++++ TE LEZEN TEKST

ECLI:NL:RBDHA:2024:19633
Rechtbank Den Haag
- Eerste aanleg - enkelvoudig
- Rechtspraak.nl
Overdrachtsbesluit en verantwoordelijkheidskwesties in asielprocedure onder de Dublinverordening
In deze zaak heeft de Rechtbank Den Haag op 26 november 2024 uitspraak gedaan in een asielprocedure waarbij de verantwoordelijkheid voor de behandeling van de asielaanvraag van eiser is overgegaan van Zwitserland naar Duitsland. Eiser, van Marokkaanse nationaliteit, had op 10 november 2022 asiel aangevraagd in Nederland, maar zijn aanvraag werd buiten behandeling gesteld omdat hij op 27 november 2022 met onbekende bestemming was vertrokken. De minister van Asiel en Migratie heeft op 29 december 2022 een terugnameverzoek ingediend bij Zwitserland, waar eiser eerder asiel had aangevraagd. Dit verzoek werd op 5 januari 2023 geaccepteerd, maar de overdracht kon niet binnen de gestelde termijn plaatsvinden omdat eiser was verdwenen.
Eiser diende op 25 juli 2023 opnieuw een asielaanvraag in, maar deze werd door de minister niet in behandeling genomen op basis van de Dublinverordening, die bepaalt dat Zwitserland verantwoordelijk is voor de aanvraag. Eiser heeft hiertegen beroep ingesteld. De rechtbank heeft het beroep ongegrond verklaard, waarbij zij oordeelde dat de minister tijdig een claimverzoek bij Duitsland had ingediend. De rechtbank verduidelijkte dat de termijn voor het indienen van een terugnameverzoek pas begint te lopen wanneer de verzoekende lidstaat over de benodigde informatie beschikt.
Eiser voerde aan dat hij op grond van zijn medische situatie als bijzonder kwetsbaar moet worden beschouwd, maar de rechtbank oordeelde dat hij niet voldoende had onderbouwd dat zijn medische situatie hem bijzonder kwetsbaar maakt in de zin van het Tarakhel-arrest. De rechtbank concludeerde dat de minister niet verplicht was om de asielaanvraag van eiser in behandeling te nemen op basis van artikel 17 van de Dublinverordening. De rechtbank verklaarde het beroep ongegrond en er was geen aanleiding voor een proceskostenveroordeling.

++++++++

JOUW OPDRACHT:
Herhaal woord voor woord het deel van de tekst over de Dublinzaak, van "Eiser diende op" tot en met "benodigde informatie beschikt.".

++++ VERZAMELDE RECORDS

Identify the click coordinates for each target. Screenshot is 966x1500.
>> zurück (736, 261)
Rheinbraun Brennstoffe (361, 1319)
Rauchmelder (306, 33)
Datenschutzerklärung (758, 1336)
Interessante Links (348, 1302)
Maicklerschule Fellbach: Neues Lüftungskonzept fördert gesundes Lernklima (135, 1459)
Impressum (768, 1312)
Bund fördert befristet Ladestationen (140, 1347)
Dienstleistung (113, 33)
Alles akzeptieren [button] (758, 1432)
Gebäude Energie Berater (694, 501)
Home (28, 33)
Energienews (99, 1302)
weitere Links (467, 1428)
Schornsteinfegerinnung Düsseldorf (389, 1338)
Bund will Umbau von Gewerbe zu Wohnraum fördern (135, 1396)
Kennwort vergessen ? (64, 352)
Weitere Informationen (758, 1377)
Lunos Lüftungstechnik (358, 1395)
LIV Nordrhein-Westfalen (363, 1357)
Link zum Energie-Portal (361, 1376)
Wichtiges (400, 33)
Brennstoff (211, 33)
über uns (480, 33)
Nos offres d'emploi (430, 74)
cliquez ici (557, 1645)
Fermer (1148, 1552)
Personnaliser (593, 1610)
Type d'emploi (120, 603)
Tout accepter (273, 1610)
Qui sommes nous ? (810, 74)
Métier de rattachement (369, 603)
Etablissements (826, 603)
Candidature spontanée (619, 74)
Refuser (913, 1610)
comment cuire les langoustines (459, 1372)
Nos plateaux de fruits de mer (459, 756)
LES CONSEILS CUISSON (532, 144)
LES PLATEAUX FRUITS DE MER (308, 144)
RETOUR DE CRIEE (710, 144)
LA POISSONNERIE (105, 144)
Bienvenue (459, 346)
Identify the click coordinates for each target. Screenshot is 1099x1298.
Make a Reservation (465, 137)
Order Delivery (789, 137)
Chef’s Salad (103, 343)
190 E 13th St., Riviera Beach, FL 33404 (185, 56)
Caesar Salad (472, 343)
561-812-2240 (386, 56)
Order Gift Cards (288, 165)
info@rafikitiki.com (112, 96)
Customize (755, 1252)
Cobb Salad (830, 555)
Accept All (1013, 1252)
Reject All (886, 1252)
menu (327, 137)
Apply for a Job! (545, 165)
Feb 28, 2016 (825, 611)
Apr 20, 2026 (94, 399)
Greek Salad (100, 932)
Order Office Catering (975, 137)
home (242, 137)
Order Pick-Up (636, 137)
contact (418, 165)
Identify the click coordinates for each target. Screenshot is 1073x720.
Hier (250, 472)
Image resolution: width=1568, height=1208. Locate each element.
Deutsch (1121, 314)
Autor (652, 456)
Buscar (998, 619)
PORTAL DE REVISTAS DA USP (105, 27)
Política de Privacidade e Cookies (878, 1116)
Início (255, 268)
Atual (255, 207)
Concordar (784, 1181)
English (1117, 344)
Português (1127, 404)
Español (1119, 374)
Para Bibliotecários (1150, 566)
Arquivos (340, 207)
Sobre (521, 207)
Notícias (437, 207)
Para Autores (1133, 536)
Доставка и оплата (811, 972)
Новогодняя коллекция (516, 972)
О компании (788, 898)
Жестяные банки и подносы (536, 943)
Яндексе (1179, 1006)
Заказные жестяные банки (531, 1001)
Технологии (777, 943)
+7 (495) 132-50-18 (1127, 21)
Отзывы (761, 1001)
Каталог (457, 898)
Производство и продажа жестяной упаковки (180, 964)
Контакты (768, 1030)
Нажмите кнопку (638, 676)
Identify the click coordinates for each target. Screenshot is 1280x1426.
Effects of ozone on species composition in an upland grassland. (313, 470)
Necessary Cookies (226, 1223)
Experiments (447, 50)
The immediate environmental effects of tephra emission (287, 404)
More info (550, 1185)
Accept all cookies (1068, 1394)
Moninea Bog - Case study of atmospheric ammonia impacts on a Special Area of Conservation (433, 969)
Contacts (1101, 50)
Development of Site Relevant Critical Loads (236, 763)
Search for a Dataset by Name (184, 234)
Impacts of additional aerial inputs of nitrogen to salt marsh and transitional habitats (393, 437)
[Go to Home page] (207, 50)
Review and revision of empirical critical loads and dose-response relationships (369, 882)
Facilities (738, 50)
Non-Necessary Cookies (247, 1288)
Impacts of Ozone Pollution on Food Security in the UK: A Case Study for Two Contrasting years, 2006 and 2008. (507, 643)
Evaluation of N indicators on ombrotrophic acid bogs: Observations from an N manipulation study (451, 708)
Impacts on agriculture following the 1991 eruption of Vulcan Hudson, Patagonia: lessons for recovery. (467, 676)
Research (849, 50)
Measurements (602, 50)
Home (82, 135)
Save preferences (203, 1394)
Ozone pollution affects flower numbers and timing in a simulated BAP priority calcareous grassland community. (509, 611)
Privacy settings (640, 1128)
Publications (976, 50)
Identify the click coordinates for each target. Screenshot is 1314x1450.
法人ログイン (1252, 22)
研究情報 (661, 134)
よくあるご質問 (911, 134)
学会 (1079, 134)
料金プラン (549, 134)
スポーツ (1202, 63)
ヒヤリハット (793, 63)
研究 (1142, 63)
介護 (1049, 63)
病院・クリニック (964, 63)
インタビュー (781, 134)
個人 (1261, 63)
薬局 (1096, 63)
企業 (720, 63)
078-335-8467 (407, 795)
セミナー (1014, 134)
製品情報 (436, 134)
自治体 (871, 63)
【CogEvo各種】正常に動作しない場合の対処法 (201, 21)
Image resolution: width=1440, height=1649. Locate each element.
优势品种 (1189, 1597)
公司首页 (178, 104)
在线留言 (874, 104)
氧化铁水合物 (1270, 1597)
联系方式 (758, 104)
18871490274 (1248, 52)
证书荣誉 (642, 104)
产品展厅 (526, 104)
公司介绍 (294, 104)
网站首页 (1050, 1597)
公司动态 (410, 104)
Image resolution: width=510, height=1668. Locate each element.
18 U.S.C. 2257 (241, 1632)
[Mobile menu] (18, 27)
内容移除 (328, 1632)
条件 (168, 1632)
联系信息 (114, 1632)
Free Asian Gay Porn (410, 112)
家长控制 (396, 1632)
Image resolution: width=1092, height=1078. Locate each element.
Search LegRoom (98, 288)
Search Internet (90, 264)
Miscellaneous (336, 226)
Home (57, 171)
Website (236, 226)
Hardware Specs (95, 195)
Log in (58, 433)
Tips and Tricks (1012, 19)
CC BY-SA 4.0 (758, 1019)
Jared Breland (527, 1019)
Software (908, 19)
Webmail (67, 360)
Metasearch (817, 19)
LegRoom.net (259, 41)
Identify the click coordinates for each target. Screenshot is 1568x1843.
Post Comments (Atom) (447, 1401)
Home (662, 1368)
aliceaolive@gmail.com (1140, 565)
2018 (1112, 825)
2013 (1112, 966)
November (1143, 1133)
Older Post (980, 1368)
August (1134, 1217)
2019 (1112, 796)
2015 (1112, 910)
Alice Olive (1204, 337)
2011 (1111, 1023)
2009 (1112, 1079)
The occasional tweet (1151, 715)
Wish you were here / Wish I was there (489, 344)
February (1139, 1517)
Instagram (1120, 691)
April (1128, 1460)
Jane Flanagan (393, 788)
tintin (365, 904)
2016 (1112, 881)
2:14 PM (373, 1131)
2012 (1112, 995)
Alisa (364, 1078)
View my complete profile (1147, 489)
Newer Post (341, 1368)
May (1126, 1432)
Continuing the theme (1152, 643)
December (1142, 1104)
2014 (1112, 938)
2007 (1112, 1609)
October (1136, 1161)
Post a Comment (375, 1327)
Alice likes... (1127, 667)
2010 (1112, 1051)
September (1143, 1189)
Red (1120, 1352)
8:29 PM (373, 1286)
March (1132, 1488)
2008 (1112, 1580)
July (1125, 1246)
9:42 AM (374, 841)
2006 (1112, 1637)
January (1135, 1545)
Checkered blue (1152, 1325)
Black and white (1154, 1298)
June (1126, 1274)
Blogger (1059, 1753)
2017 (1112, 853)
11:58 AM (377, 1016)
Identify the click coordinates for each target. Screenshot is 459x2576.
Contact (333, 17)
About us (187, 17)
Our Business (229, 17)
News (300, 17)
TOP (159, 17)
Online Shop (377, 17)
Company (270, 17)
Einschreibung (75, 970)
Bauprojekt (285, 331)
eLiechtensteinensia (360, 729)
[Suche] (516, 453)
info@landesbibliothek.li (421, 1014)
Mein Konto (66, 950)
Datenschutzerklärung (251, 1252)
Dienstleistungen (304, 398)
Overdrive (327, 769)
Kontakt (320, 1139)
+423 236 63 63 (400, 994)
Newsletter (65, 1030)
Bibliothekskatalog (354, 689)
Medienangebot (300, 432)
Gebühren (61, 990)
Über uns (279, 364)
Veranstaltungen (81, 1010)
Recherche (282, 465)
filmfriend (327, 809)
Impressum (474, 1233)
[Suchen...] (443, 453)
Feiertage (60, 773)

++++++++

ANTWOORD:
Eiser diende op 25 juli 2023 opnieuw een asielaanvraag in, maar deze werd door de minister niet in behandeling genomen op basis van de Dublinverordening, die bepaalt dat Zwitserland verantwoordelijk is voor de aanvraag. Eiser heeft hiertegen beroep ingesteld. De rechtbank heeft het beroep ongegrond verklaard, waarbij zij oordeelde dat de minister tijdig een claimverzoek bij Duitsland had ingediend. De rechtbank verduidelijkte dat de termijn voor het indienen van een terugnameverzoek pas begint te lopen wanneer de verzoekende lidstaat over de benodigde informatie beschikt.